● What you will do: Every record below needs to be set down exactly. Pictures do not belong in the copy.

● Extracted data:
══════════
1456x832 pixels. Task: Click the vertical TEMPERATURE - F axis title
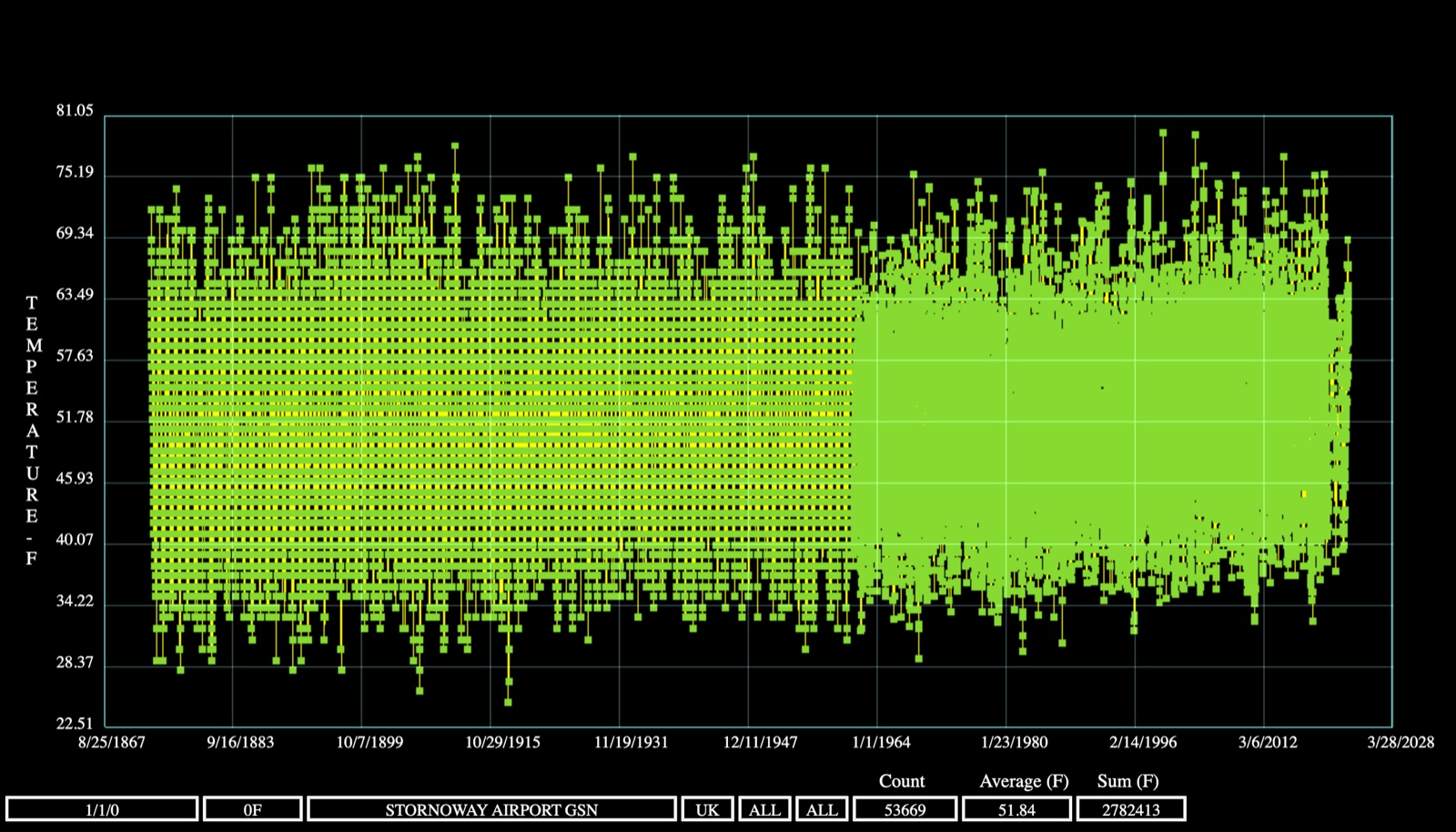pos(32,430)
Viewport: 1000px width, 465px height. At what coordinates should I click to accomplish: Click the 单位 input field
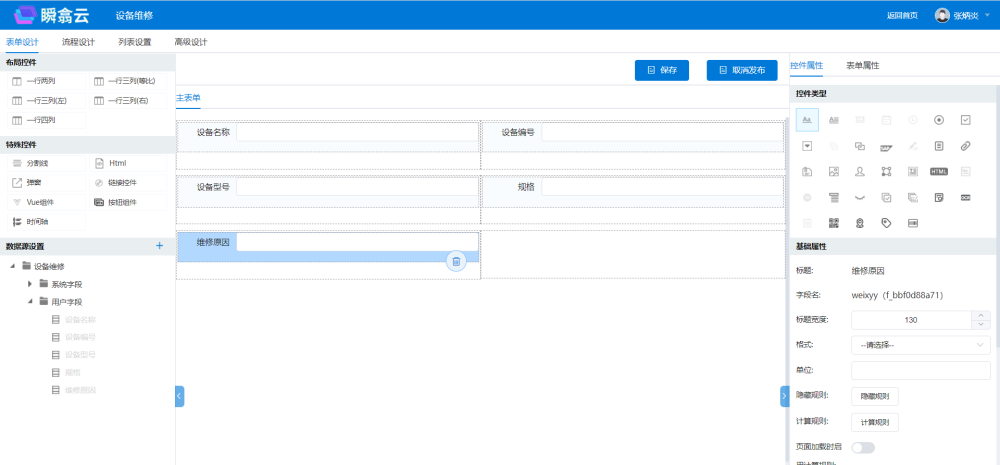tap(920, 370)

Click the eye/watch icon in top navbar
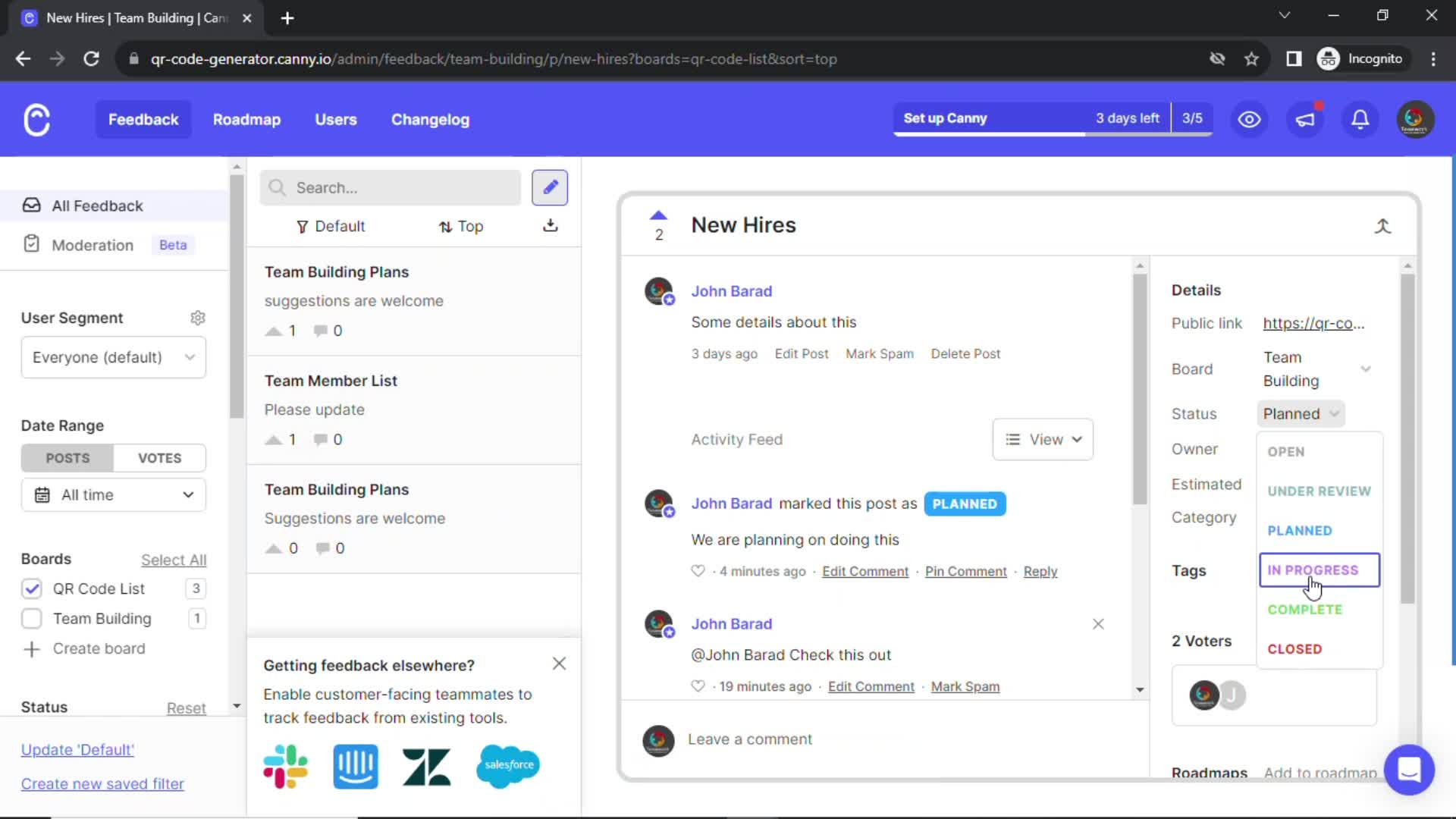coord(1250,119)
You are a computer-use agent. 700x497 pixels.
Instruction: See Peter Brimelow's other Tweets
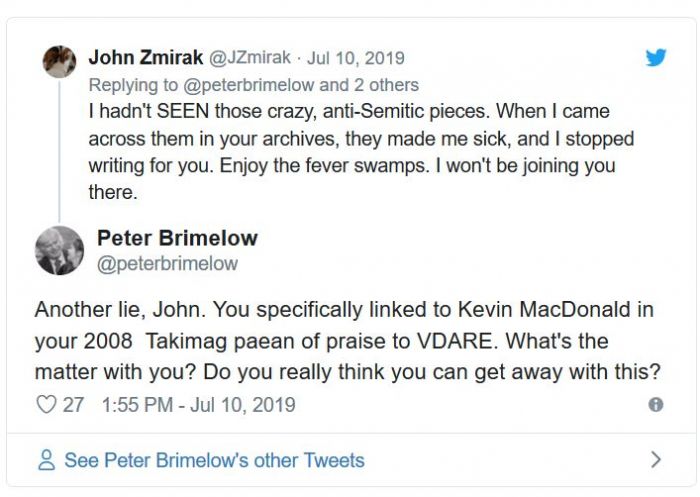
══════════
● Result:
1456x832 pixels. Task: Click the vertical TEMPERATURE - F axis title
pos(32,430)
Viewport: 1000px width, 465px height. At what coordinates should I click to accomplish: Click the 单位 input field
tap(920, 370)

Click the eye/watch icon in top navbar
coord(1250,119)
You are a computer-use agent. 700x497 pixels.
Instruction: See Peter Brimelow's other Tweets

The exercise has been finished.